"Let's talk about bike safe-ty. Let's talk about you and me. Let's help avoid all the crashes and the smashes that may be."
-Salt N Pepa N Big Sporting D
Today, my friends, we are going to discuss the rules of the road and helmet safety as it pertains to those pedaling on two wheels as well as those with four wheels who need to take it easy with the first group.
As operators of motor vehicles, we all have a responsibility to those on bicycles (and motorcycles as well).
Look, we have to share a lot of things on this planet and the roads are one of them. So relax out there. Being hostile toward cyclists gets you nowhere fast.
I'm a recreational cyclist. I usually ride with either my family; a group of 4-6 friends; or, less frequently, larger groups during charity and other event rides.
I’ve encountered it all on my bike: I’ve been spit on; forced into ditches; screamed at to the point of crashing; assaulted with objects ranging from basketballs to batteries; had dogs hanging out of windows trying to bite my face off; pushed and grabbed; and too many more to mention.
Unfortunately, my natural reaction is to try and catch up to them and demand an explanation — HA! Don't bother. It can turn even more dangerous. But my point is that it’s frustrating as all heck to be abused by these idiots.
It’s my road too! And if they happen to put one of my children in danger, I really can’t guarantee how I'll react. It's just instinctive, I suppose.
I’d like to suggest that all parents have a discussion with their teenage drivers and passengers about being respectful to cyclists and runners who are using the roads.
That's not to suggest that they are the only knuckleheads lashing out at cyclists, but I do find that most of the taunting comes from them. Some of the other issues ... well you know who you are. You know when you look me in the eyes and pull out in front at the last moment. You know when you hate to wait 20 seconds to pass and then gun it while missing me by mere inches. You know when you take the right-hand turn and cut me off for whatever reason.
Most adult drivers get frustrated with cyclists because they don't understand the rights that are provided to them under Connecticut state law. So as a public service to all who drive a car or ride a bicycle, here are a few items that you may not know (taken from the link below).
1. Left turns – Bicyclists may choose between a vehicular style left turn or a pedestrian style left turn (14-286c).

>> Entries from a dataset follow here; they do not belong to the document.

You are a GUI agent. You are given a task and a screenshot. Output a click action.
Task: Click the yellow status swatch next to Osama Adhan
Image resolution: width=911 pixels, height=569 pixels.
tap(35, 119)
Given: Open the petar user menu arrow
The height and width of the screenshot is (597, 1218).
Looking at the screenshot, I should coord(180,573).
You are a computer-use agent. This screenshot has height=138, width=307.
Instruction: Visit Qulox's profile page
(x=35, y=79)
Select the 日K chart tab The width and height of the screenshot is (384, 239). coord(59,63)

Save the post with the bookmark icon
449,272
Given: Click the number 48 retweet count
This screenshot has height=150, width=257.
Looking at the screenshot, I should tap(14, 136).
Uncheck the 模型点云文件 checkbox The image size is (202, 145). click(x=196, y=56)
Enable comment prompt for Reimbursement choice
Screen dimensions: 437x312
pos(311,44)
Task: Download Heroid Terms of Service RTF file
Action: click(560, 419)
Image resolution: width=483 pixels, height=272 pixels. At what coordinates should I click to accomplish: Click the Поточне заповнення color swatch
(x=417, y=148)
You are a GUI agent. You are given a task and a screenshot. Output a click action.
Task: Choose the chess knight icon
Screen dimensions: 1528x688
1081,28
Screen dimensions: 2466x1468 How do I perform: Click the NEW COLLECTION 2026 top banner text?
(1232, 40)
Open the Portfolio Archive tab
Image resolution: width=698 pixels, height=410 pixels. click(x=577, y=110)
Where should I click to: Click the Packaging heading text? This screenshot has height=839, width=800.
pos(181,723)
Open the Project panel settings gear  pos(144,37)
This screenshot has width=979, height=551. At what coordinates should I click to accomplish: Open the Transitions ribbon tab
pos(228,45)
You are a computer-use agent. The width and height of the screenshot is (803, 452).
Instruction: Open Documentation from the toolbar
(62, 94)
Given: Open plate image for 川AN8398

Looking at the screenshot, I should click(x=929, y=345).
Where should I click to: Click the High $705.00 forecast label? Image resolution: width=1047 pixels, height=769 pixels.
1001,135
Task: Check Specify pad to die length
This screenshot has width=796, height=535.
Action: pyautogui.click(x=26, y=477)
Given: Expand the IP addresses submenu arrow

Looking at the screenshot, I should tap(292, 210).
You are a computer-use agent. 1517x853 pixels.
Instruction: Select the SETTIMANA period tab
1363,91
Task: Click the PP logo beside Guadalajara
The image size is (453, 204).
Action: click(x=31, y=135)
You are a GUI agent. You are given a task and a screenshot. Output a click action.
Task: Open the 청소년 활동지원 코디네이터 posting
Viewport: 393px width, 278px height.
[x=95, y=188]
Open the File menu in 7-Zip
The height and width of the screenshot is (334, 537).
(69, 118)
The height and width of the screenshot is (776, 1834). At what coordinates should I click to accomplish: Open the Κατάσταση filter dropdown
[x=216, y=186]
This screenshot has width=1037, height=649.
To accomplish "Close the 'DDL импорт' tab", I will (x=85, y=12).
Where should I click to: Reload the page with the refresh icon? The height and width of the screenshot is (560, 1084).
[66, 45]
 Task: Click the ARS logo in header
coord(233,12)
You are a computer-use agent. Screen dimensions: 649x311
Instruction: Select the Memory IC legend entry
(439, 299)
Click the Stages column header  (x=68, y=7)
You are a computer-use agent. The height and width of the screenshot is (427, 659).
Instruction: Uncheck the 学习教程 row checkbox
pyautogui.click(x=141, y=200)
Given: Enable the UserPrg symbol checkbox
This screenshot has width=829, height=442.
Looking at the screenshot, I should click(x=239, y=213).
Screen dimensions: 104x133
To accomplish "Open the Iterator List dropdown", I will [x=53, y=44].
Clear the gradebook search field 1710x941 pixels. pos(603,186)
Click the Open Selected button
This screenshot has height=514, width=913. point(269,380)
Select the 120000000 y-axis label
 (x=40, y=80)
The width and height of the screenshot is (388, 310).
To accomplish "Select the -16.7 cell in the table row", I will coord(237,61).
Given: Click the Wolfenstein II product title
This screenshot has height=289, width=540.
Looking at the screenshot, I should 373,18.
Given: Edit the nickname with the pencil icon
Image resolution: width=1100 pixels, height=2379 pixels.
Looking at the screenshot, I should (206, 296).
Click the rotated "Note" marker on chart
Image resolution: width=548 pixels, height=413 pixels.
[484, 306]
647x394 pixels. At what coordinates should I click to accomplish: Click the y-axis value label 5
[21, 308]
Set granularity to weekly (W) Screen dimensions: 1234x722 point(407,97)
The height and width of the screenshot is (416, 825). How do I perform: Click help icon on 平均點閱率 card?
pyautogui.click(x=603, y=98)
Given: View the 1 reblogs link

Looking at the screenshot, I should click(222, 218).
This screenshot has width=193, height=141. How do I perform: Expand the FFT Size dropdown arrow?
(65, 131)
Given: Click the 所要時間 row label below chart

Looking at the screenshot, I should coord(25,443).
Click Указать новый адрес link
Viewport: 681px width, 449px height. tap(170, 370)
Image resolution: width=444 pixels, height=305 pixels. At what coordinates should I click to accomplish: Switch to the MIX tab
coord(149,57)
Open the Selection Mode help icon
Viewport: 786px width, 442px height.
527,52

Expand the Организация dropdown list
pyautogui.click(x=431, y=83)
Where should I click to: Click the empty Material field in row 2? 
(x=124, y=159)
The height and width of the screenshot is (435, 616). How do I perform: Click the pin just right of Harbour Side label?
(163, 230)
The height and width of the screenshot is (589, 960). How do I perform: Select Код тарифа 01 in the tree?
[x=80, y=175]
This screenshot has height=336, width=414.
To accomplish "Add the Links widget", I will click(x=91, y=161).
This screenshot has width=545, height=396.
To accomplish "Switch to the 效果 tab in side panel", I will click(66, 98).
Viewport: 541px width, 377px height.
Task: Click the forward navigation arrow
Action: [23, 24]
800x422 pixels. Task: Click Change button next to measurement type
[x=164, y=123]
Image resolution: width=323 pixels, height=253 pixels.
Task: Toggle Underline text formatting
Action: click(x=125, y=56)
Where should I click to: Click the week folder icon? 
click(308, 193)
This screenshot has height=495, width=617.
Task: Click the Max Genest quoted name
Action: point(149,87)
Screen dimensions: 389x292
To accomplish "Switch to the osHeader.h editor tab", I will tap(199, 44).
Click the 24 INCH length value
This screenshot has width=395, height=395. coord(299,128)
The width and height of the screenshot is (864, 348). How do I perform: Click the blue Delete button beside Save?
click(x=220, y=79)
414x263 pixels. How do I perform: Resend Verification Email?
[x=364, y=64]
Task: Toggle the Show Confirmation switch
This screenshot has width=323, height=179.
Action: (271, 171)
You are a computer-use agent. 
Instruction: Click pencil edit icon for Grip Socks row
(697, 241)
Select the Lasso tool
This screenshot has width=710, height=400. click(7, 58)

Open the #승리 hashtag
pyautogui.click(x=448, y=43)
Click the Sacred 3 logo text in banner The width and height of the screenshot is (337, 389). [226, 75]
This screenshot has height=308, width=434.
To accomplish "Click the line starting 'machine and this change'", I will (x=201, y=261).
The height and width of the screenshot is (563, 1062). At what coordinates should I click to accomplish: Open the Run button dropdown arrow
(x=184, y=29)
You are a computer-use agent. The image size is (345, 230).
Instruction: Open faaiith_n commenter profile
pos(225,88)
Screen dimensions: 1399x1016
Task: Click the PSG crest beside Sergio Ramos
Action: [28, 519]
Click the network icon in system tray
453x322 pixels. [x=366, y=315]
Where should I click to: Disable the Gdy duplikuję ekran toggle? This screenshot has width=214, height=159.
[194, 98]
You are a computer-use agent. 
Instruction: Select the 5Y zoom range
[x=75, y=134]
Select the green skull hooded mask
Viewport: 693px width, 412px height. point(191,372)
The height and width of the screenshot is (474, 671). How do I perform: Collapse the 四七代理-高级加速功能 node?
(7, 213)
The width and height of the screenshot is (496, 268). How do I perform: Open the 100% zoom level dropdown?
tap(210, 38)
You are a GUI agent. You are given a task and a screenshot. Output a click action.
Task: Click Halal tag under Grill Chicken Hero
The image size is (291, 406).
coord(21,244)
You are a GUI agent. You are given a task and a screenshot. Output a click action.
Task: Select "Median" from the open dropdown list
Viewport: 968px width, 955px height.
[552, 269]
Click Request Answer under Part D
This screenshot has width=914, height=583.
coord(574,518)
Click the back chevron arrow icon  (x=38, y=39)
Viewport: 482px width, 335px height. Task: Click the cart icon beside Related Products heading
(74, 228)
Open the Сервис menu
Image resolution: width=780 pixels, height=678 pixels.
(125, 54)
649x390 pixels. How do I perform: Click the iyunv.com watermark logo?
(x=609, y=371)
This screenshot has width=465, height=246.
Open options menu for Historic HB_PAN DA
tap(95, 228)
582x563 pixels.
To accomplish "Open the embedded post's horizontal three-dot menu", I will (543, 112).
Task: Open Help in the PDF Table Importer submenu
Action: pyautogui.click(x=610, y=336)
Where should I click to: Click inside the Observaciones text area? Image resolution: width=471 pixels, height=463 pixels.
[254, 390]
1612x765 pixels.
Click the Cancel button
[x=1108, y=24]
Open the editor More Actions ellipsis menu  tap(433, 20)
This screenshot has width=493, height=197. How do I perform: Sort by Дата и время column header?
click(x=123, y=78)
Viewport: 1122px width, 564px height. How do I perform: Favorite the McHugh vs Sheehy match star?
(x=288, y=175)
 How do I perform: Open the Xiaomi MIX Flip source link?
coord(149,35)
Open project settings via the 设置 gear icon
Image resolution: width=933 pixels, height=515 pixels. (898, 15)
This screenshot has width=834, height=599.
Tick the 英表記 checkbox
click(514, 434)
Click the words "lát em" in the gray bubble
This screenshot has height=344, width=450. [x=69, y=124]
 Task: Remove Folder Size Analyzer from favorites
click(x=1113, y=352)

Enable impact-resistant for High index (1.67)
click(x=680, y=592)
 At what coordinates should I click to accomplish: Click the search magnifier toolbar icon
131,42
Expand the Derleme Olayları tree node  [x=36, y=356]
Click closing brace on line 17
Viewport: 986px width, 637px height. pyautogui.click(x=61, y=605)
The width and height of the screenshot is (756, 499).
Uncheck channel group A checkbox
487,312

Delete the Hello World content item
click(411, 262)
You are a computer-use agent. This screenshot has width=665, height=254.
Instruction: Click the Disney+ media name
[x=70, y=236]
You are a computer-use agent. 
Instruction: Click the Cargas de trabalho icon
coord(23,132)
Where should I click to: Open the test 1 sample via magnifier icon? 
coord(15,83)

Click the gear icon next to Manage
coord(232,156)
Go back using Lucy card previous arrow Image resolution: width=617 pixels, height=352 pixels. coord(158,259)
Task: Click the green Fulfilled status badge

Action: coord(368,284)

2. Riding 2 abreast – Riding 2 abreast is permitted as long as doing so does not impede the normal and reasonable movement of traffic. Riding more than 2 abreast is prohibited except on paths or roadways set aside for the exclusive use of bicycles (14-286b).
3. Lane positioning: in a lane that is too narrow to share safely, the bicyclist should take the lane by riding in the center of the lane or just to the right of center. A narrow lane is one in which there is not enough room for a motorist to pass a bicyclist within the lane while allowing a 3 foot passing buffer. Moving left in such a lane helps cue an overtaking driver who might otherwise misjudge passing space. In this situation, the bicyclist in the center of the lane is riding as far right as practicable
4. Vehicles Passing Bicycles – Safe passing distance means not less than three feet when the driver of a vehicle overtakes and passes a bicyclist (14-232). A vehicle operator who overtakes and passes a bicyclist proceeding in the same direction shall not make a right turn unless the turn can be made with reasonable safety and without impeding the travel of the person riding the bicycle (14-242).
Parents: You absolutely need to take the lead in making sure your kids are wearing their helmets. And for those of you who do not insist on it, shame on you. And when you hear a voice yelling, "Helmets please!" — that's me.
Whether they are cycling, skateboarding, rollerblading, or on a scooter, they need a helmet! Do spot checks! Show up at the skate part. Do a drive-by along their route. Alert the parents of friends. If you catch them not wearing a helmet, take their wheels away.
And put them on your children properly. If it’s loose or their little foreheads are exposed, do you really think it’s going to protect them? More than half of the helmets I see on children are not fitted properly.
Besides being the law for those under sixteen, it’s just plain old common sense. It makes just as much sense for you, the adult, to wear a helmet as well. For my older kids growing up, and now with The Boy, there was never a time in their lives where they did not see me with a helmet on.
If you are not wearing one, I have to ask two questions: Why? And do you not understand that children often mimic the actions of their parents?
So please, everyone, use good judgment while driving your cars as well as riding your bikes. And get with the program as far as helmets are concerned.
I’ll see you on the bike trails and on the roads. Don’t make me have to yell, “Helmet!” or “Are you crazy?” I get a little testy when it comes to helmets and the safety of cyclists.